DOD: Pakistan bombings will not deter Afghan withdrawal plans
Over 45 people were killed in Sunday’s blast in the Abbas Town section of the seaside town that is Pakistan’s main military and commercial maritime port into the Arabian sea, according to recent reports.
{mosads}U.S. and NATO forces are depending heavily on those shipping ports to move over a decade’s worth of vehicles, equipment and material stockpiled in Afghanistan.
On Monday, Pentagon Press Secretary George Little downplayed the threat Sunday’s bombing would have on American withdrawal plans.
Current and future “shipments [of U.S. equipment] out of Karachi are as secure as possible,” Little told reporters at the Pentagon, indicating the recent attack had not prompted any change to Department of Defense strategy for the Afghan withdrawal.
No specific group has claimed responsibility for the attack, which also wounded 150 civilians during evening prayers at a Shia mosque in the city, the BBC reports. However, Sunni militant organizations operating in southern Pakistan are suspected of launching the deadly strike.

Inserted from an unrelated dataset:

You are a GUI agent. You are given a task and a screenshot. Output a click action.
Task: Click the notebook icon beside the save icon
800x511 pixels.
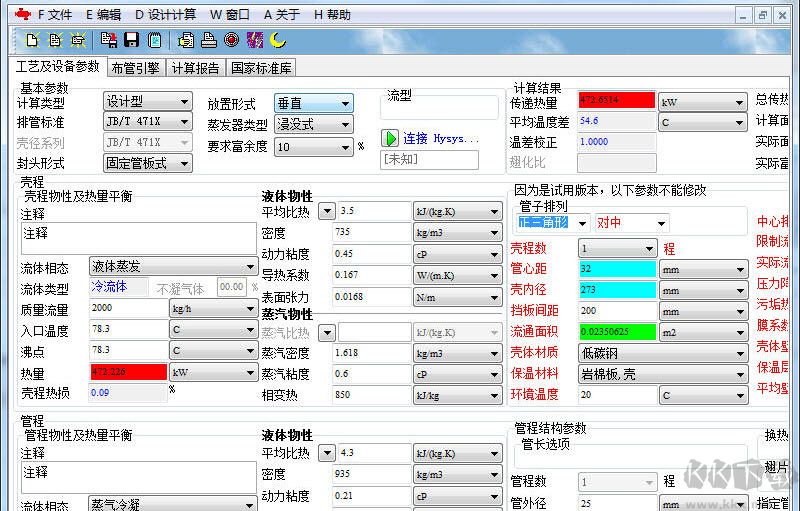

Initial shipments of American supplies and equipment have already begun their slow journey out of Afghanistan to the United States via land-based supply lines in Pakistan.

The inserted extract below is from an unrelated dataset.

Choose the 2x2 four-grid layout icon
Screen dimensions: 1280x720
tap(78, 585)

Over 50 containers loaded down with U.S. weapons and material began crossing the Afghan-Pakistan border in February, marking the beginning of the logistical piece of the U.S. drawdown in Afghanistan.
Hundreds of shipments are expected to come through those supply routes toward Karachi over the next year, where they will be shipped back to military bases in the U.S.
Over half of the 66,000 American troops in Afghanistan are scheduled to begin rotating back to the U.S. this spring, in preparation for the White House’s 2014 deadline to have all U.S. combat troops out of the country.
The remaining 32,000 U.S. forces in the country will begin their final drawdown after next April’s presidential elections, former Defense Secretary Leon Panetta told NATO leaders in February at the alliance’s headquarters Brussels.